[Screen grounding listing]

—————

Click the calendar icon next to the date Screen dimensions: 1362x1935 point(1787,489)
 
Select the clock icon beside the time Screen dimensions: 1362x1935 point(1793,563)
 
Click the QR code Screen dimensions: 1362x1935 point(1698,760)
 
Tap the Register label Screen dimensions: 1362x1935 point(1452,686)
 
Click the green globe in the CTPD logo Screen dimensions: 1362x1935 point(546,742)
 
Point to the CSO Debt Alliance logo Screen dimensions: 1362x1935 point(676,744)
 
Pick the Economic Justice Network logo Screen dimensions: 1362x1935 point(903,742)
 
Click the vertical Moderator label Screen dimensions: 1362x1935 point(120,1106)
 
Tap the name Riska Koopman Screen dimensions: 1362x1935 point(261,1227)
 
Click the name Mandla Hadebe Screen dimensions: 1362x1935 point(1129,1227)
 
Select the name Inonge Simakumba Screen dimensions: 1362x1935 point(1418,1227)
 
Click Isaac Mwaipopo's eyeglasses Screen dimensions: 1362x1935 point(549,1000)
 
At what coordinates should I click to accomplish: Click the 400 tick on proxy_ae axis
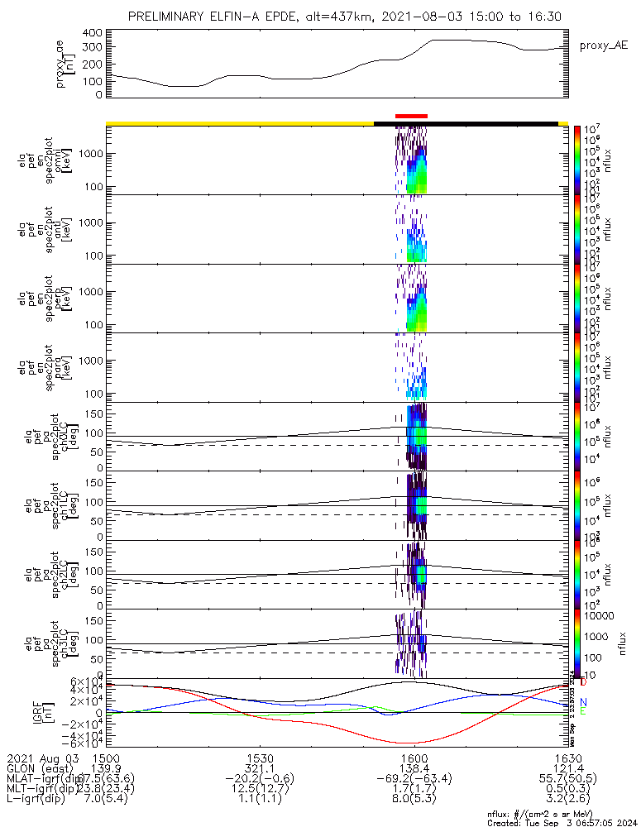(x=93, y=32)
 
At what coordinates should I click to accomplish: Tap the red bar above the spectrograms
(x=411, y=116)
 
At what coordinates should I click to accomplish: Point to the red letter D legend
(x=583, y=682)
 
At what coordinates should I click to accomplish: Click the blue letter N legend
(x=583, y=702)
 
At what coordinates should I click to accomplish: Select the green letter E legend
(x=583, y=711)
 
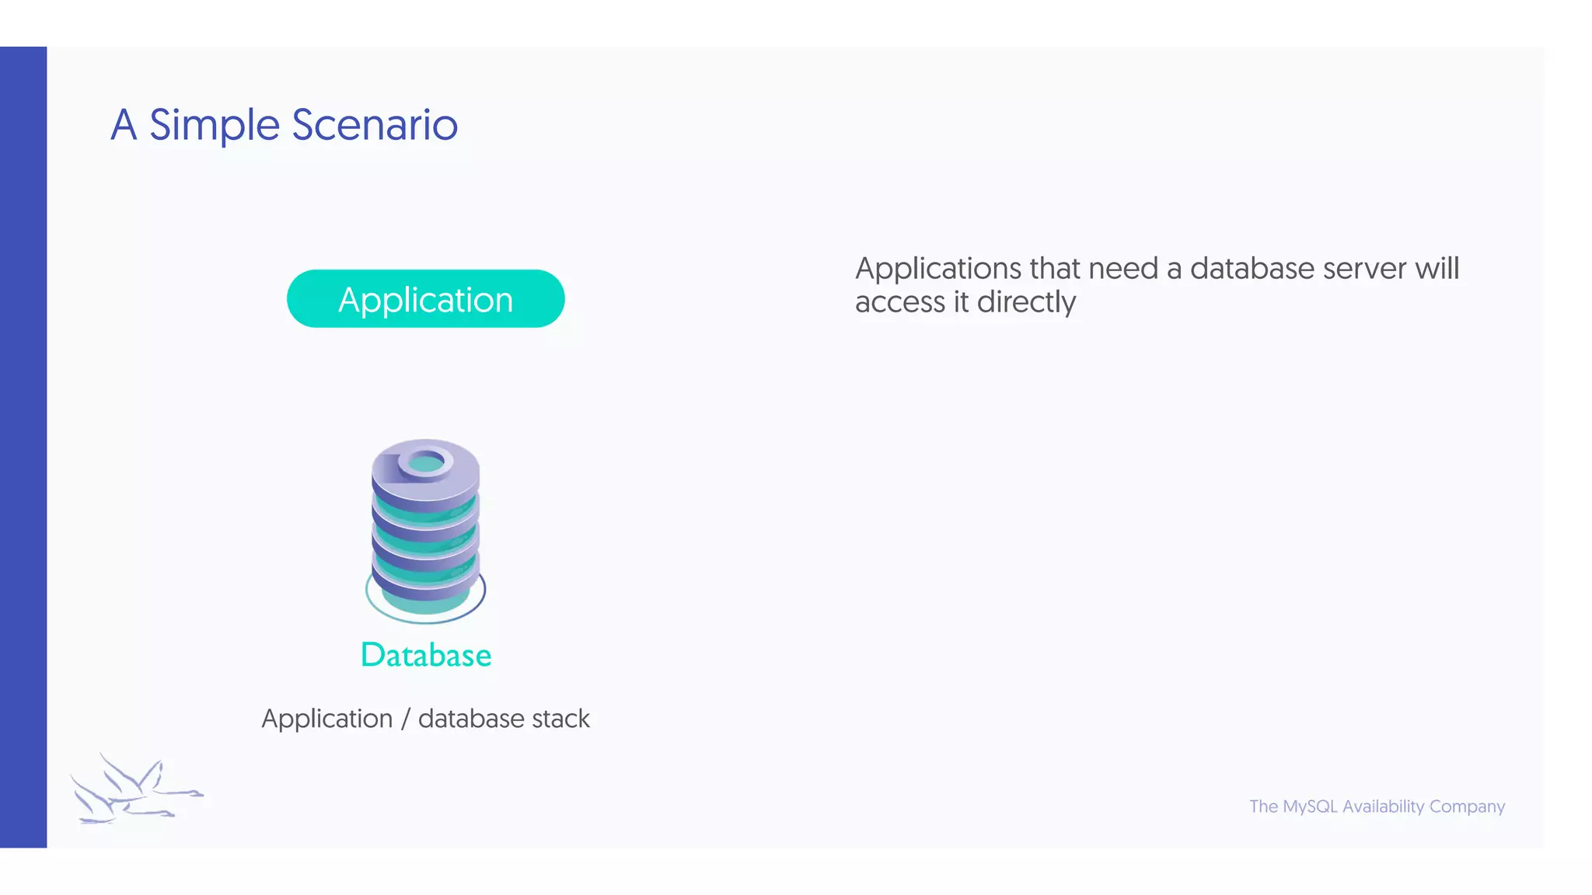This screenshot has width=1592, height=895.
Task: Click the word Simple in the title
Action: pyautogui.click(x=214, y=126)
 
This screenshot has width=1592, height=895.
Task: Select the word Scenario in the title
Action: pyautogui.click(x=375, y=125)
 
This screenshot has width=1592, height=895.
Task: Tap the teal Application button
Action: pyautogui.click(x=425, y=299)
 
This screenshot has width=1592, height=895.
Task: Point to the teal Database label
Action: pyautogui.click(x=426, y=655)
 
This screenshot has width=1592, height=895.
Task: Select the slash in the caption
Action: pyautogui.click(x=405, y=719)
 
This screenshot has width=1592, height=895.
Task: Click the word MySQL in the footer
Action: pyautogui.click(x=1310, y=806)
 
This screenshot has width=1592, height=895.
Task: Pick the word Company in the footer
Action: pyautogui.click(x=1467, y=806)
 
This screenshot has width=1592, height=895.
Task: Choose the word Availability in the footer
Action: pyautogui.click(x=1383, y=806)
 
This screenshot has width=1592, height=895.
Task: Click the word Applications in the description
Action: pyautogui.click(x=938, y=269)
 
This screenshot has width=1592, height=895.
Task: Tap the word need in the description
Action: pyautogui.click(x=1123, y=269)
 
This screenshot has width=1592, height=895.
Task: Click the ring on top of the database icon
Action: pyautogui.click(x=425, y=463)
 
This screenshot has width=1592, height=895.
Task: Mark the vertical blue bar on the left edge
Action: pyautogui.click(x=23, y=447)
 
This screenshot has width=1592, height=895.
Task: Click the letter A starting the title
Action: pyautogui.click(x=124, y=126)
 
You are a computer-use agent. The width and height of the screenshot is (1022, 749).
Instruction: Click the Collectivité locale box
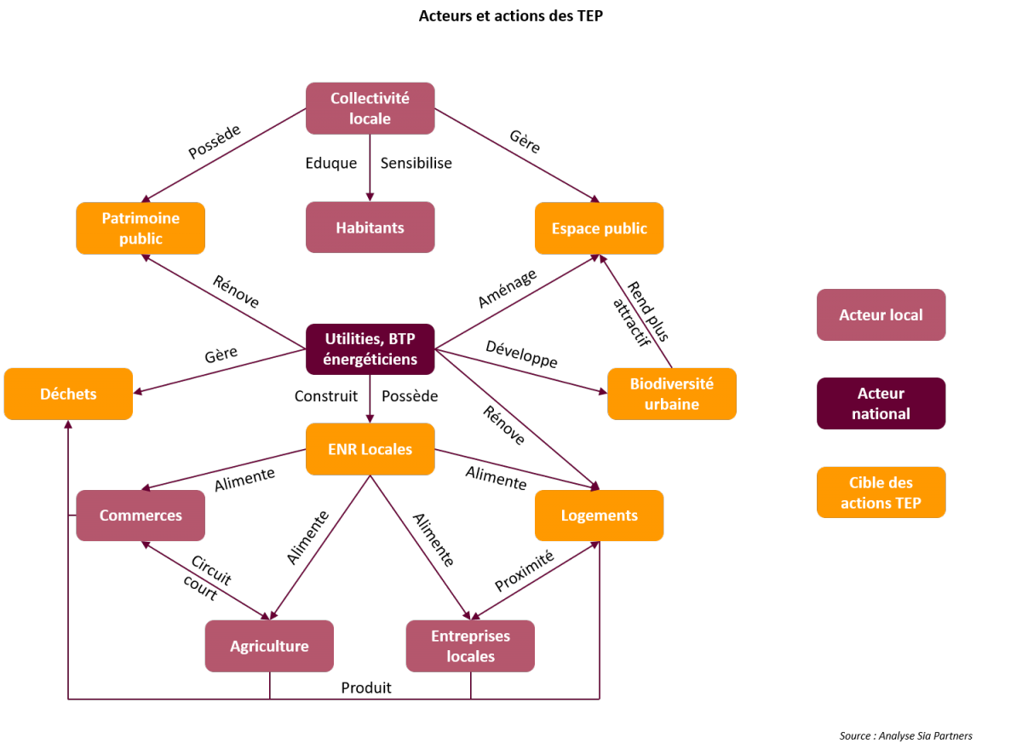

—————

▶ [YOUR GOAL]
Reproduce the listing above word for word, from start to finish. Leave out the pictures.

▶ [ANSWER TO THE EXERCISE]
Click the calendar icon next to the date Screen dimensions: 1362x1935 point(1787,489)
 
Select the clock icon beside the time Screen dimensions: 1362x1935 point(1793,563)
 
Click the QR code Screen dimensions: 1362x1935 point(1698,760)
 
Tap the Register label Screen dimensions: 1362x1935 point(1452,686)
 
Click the green globe in the CTPD logo Screen dimensions: 1362x1935 point(546,742)
 
Point to the CSO Debt Alliance logo Screen dimensions: 1362x1935 point(676,744)
 
Pick the Economic Justice Network logo Screen dimensions: 1362x1935 point(903,742)
 
Click the vertical Moderator label Screen dimensions: 1362x1935 point(120,1106)
 
Tap the name Riska Koopman Screen dimensions: 1362x1935 point(261,1227)
 
Click the name Mandla Hadebe Screen dimensions: 1362x1935 point(1129,1227)
 
Select the name Inonge Simakumba Screen dimensions: 1362x1935 point(1418,1227)
 
Click Isaac Mwaipopo's eyeglasses Screen dimensions: 1362x1935 point(549,1000)
 
At what coordinates should I click to accomplish: Click the 400 tick on proxy_ae axis
(x=93, y=32)
 
At what coordinates should I click to accomplish: Tap the red bar above the spectrograms
(x=411, y=116)
 
At what coordinates should I click to accomplish: Point to the red letter D legend
(x=583, y=682)
 
At what coordinates should I click to accomplish: Click the blue letter N legend
(x=583, y=702)
 
At what coordinates should I click to accomplish: Select the green letter E legend
(x=583, y=711)
 
This screenshot has width=1592, height=895.
Task: Click the word Simple in the title
Action: pyautogui.click(x=214, y=126)
 
This screenshot has width=1592, height=895.
Task: Select the word Scenario in the title
Action: pyautogui.click(x=375, y=125)
 
This screenshot has width=1592, height=895.
Task: Tap the teal Application button
Action: pyautogui.click(x=425, y=299)
 
This screenshot has width=1592, height=895.
Task: Point to the teal Database label
Action: pyautogui.click(x=426, y=655)
 
This screenshot has width=1592, height=895.
Task: Select the slash in the caption
Action: pyautogui.click(x=405, y=719)
 
This screenshot has width=1592, height=895.
Task: Click the word MySQL in the footer
Action: pyautogui.click(x=1310, y=806)
 
This screenshot has width=1592, height=895.
Task: Pick the word Company in the footer
Action: pyautogui.click(x=1467, y=806)
 
This screenshot has width=1592, height=895.
Task: Choose the word Availability in the footer
Action: pyautogui.click(x=1383, y=806)
 
This screenshot has width=1592, height=895.
Task: Click the word Applications in the description
Action: pyautogui.click(x=938, y=269)
 
This screenshot has width=1592, height=895.
Task: Tap the word need in the description
Action: pyautogui.click(x=1123, y=269)
 
This screenshot has width=1592, height=895.
Task: Click the ring on top of the database icon
Action: pyautogui.click(x=425, y=463)
 
This screenshot has width=1592, height=895.
Task: Mark the vertical blue bar on the left edge
Action: pyautogui.click(x=23, y=447)
 
This screenshot has width=1592, height=895.
Task: Click the letter A starting the title
Action: pyautogui.click(x=124, y=126)
 
You are a computer-use agent. The width and height of the screenshot is (1022, 749).
Instruction: Click the Collectivité locale box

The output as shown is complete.